SPX made a marginal new all time high yesterday and the odds against the bulls on the historical 5 DMA run stats improved in their favor, as only three of the previous five examples returned to make a new high. Two of those still failed at that marginal new high however, and if we should see failure again here then there is now a very nice looking double top setup that would target the 2023 area on a sustained break below Monday's low at 2049. SPX 60min chart:
Looking at those three past examples, the one in 1979 made a marginal new high (0.15%) on the second day after the break, then chopped around for four days within a 1% range before a two day decline that took SPX down 4% from the high. SPX daily chart 5 DMA run 1979:
The one in 1991 again made a marginal new high (0.1%) on the second day after the break, chopped around until making a further even more marginal new high on the 6th day after the break. There was again a two day retracement that took SPX down 2.2% from the high to the low. SPX daily chart 5 DMA run 1991:
The one that broke up was in 1986, albeit after making a 2.5% retracement.
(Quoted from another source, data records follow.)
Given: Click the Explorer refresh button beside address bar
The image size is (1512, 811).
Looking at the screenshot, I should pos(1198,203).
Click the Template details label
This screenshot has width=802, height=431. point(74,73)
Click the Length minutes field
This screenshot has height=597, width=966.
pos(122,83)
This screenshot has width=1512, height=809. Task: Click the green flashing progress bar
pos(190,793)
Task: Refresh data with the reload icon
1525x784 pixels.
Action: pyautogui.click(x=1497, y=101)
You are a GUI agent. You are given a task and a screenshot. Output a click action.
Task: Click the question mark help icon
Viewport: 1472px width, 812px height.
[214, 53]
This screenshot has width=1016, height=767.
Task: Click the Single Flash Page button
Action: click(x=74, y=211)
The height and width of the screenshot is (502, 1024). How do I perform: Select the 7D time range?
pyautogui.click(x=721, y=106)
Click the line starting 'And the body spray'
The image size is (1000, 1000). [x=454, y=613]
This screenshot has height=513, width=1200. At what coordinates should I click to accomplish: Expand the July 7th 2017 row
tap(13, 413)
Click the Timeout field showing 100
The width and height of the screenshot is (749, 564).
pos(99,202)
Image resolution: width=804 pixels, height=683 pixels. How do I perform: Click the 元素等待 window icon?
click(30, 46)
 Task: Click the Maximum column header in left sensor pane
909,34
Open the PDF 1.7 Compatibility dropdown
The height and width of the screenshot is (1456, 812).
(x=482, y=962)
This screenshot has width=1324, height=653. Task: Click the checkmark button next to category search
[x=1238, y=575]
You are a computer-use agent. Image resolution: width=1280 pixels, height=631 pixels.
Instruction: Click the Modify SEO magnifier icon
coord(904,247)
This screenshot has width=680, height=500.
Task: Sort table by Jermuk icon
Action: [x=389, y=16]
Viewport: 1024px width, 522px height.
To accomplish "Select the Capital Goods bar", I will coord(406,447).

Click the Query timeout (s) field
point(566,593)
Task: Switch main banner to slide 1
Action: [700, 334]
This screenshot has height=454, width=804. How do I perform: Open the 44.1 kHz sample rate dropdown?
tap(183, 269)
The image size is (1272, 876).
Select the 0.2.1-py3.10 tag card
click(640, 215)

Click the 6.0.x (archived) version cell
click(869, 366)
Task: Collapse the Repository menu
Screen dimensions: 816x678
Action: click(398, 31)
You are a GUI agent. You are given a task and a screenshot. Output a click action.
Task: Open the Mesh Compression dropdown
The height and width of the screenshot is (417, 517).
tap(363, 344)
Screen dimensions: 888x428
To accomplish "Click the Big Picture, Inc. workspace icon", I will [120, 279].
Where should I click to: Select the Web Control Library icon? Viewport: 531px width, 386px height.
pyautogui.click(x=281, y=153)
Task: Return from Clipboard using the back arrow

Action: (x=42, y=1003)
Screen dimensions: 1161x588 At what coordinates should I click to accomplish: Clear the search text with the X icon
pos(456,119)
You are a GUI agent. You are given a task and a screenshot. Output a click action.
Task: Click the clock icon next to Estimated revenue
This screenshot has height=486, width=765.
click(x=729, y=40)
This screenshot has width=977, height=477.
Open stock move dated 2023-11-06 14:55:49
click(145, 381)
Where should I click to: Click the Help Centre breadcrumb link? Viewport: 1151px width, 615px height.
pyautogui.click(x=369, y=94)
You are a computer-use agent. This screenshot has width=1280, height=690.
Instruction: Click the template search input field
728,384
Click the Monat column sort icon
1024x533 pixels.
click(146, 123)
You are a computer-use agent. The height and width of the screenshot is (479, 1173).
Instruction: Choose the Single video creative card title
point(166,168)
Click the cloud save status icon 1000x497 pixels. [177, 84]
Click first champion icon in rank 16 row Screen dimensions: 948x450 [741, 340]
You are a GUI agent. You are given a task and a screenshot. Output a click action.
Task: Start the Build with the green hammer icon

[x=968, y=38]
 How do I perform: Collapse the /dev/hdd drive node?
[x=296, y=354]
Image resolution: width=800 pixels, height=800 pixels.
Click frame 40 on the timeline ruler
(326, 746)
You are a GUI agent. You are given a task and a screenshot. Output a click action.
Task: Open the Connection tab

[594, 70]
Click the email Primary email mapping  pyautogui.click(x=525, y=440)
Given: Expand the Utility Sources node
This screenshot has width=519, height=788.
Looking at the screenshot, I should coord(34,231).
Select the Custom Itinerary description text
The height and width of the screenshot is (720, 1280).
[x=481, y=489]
That broke the previous high with a lot of confidence and as they all did after the retracement ended, continued the previous strong uptrend up considerably further. SPX daily chart 5 DMA run 1986:
In effect that gives us the line in the sand today. If we see a conviction break to a new high, then there will be no particular reason to expect a reversal back down before January 2015 at the earliest. If we see a fail with a marginal new high, then that 2023 SPX target is close to the minimum we should expect given the five previous examples at a 2.5% retrace from the high.
I have mentioned a few times that after the retracement the previous examples all continued the previous uptrend. The moves up from the retracement low on the three examples above were 6.5%, 8.2% and 8% respectively. The moves up on the other two examples from the retracement lows were 9.1% and 14.1%. All of these moves were completed within eight weeks.
Is it credible to expect that kind of a move here? well if we see a larger retracement now then yes. If we see a retest of the 2000-20 area then we would be looking for a minimum of 2120-50 on the next move up. The monthly upper band is now at 2138 and on the chart below I've noted all of the serious retracements on SPX in the last thirty years. I'm taking those as being the retracements which managed a near miss of the monthly middle band or better. I count seventeen of those and of those retracements fifteen came off a full hit of the monthly upper band. The two exceptions were the initial move up from the lows in 2009/10, though that was a near miss of the upper band, and interestingly enough, the retracement we just had into the 1820 low. It would be extremely rare to see another serious retracement start without first hitting the monthly upper band.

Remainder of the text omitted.